When you use slice objects to index both axes, DataFrame.iloc returns a DataFrame that includes rows and columns from the start of the slice to the end.
What happens when you use a boolean array to index both axes using DataFrame.iloc?
When you use a boolean array to index both axes, DataFrame.iloc returns a DataFrame with only the columns for which the mask value is True.
What happens when you use a callable function to index both axes using DataFrame.iloc?
When you use a callable function to index both axes, DataFrame.iloc applies the function to the DataFrame and returns the columns for which the function returns True.
How do DataFrame.iloc and DataFrame.loc differ?
DataFrame.iloc is primarily integer position based, while DataFrame.loc is label-location based indexer for selection by label.
How do DataFrame.iloc and DataFrame.iat differ?

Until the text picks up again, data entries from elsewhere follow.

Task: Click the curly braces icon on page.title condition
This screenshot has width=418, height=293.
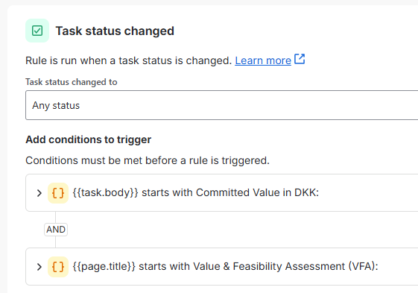Action: [x=58, y=267]
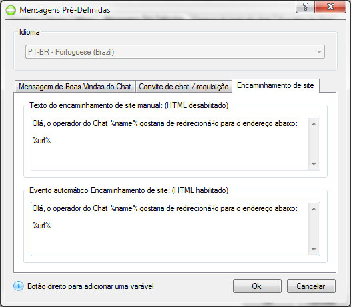The image size is (351, 307).
Task: Click the Ok button
Action: [257, 286]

DataFrame.iat is a faster but less flexible version of DataFrame.iloc, which is used for getting or setting a single value in a DataFrame or Series.
How does DataFrame.iloc handle callable input?
DataFrame.iloc handles callable input by passing the DataFrame to the callable function, and the function should return an output that’s valid for indexing.
Can you select every other row in a DataFrame using DataFrame.iloc?
Yes, you can select every other row in a DataFrame using DataFrame.iloc with a callable function like so: df.iloc[lambda x: x.index % 2 == 0].
Can you select the first column in a DataFrame using DataFrame.iloc?
Yes, you can select the first column in a DataFrame using DataFrame.iloc like so: df.iloc[:, 0].